# Need some input on an idea



## ccheese (Apr 11, 2013)

Gentlemen:

For the Seaplane Group Build, GB #22, I am considering a scratch-built, balsa/tissue model of a Grumman F4F-3S "Wildcatfish".
All I have is a set of plans, which I have enlarged so the model wingspan is 17 inches. This would be a close 1:24 scale.

I've never done a scratch-built model before, I'm a kit builder, and an OOB builder at that, so I am asking for some in-put.
I have plenty of sheet balsa, tissue and have ordered a F6F Hellcat canopy from Guillow's. I think I can make it fit.

What say you, lads ??

Charles


----------



## Capt. Vick (Apr 11, 2013)

I say go for it big guy, and God Speed! Can't wait to see it!


----------



## Airframes (Apr 11, 2013)

Definitely! With the plans and materials, the only real difference between this and your previous experience, Charles, is having to transfer the various component shapes onto the balsa, and cut them without them being previously die cut.
It'll take longer, it'll be challenging, but boy, will it be worth it!
And, the immense satisfaction of creating something literally from scratch will be, as they say in that well-known credit card ad, priceless!


----------



## N4521U (Apr 11, 2013)

Yep, just need to make a copier copy of the ribbing.

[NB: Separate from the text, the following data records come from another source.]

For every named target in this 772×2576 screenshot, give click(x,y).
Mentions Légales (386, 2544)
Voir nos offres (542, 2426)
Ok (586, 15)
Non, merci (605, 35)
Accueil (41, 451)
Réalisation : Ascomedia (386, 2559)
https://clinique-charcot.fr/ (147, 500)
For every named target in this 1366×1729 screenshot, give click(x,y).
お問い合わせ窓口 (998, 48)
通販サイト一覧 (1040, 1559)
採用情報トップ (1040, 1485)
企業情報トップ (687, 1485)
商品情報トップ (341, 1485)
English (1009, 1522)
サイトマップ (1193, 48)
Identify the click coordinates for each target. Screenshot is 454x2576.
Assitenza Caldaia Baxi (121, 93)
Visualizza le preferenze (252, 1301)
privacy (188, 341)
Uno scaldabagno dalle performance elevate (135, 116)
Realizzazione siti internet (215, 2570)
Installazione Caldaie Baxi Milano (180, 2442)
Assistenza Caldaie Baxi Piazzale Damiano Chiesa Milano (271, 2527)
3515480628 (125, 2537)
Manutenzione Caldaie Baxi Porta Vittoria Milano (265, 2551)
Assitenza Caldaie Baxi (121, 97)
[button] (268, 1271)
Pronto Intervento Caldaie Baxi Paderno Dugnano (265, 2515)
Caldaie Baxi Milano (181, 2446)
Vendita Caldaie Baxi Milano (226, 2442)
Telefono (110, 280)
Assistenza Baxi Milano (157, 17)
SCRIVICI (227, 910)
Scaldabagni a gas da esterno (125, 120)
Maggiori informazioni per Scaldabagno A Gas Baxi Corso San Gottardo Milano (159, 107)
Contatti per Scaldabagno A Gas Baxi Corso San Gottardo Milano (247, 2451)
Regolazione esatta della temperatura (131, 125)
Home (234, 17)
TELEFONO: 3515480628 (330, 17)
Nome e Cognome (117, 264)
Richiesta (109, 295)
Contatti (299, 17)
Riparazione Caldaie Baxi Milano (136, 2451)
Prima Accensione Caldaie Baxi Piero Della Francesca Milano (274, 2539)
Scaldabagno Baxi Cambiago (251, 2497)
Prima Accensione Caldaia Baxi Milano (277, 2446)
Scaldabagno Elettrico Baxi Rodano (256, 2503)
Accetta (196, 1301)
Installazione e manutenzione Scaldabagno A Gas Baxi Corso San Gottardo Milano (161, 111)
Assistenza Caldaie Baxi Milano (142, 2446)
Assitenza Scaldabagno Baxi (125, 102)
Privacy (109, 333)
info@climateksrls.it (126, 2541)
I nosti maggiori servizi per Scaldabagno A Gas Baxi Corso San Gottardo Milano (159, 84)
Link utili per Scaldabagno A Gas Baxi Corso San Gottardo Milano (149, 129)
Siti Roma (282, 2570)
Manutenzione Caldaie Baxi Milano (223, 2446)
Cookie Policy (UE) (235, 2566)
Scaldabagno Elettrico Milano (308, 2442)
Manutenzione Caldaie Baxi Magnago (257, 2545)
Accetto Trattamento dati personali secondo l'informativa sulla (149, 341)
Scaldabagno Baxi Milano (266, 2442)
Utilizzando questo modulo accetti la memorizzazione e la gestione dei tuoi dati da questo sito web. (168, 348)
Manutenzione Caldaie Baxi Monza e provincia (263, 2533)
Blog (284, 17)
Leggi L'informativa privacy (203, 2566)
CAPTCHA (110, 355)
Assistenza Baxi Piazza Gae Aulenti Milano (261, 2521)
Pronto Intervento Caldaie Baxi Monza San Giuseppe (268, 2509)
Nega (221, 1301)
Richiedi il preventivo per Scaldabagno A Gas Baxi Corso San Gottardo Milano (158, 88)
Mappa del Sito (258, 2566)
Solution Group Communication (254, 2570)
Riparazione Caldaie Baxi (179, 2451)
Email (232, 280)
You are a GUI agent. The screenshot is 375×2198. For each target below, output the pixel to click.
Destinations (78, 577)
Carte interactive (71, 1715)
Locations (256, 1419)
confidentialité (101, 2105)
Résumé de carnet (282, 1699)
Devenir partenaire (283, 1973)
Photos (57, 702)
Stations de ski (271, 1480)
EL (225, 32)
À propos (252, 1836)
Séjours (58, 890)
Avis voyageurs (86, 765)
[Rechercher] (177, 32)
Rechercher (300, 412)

Put a thinner tissue paper thru the copier and paste them to the sheet balsa. If you could make a little steel cutter for the stringer slots so you could Punch them out, that would cut time down a bit. Just leave the ribs solid, without cutting the centers out as well. Or you could use various size hole punches to cut centers. Even use a small hole punch for the stringer slots then stack them and finish them square with a file edge.

You kan doo eeet!

Just lookin around and found this....
http://www.airplanesandrockets.com/airplanes/grumman-wildcat-may-june-1963-american-modeler.htm


----------



## Njaco (Apr 11, 2013)

Charles, if anybody can do it, you can!! Your work is stupendous and amazing.


----------



## Catch22 (Apr 11, 2013)

Give it a shot, I'm sure it'll turn out well. I'm surprised Terry's so gung-ho for it though.


----------



## ccheese (Apr 11, 2013)

Bill: I use both a 1/16" X 1/4" and a 3/32" X 1/4" piece of balsa, with a piece of 200 grit sandpaper glued to it for notching. Works better than a blade, and don't break off the ends. I've started collecting sheet balsa, a three bladed prop and 3/32 sq basswood for the wing leading edge. As I think of things, I will pick them up. Also ordered a Hellcat canopy from Guillows. I can make it fit !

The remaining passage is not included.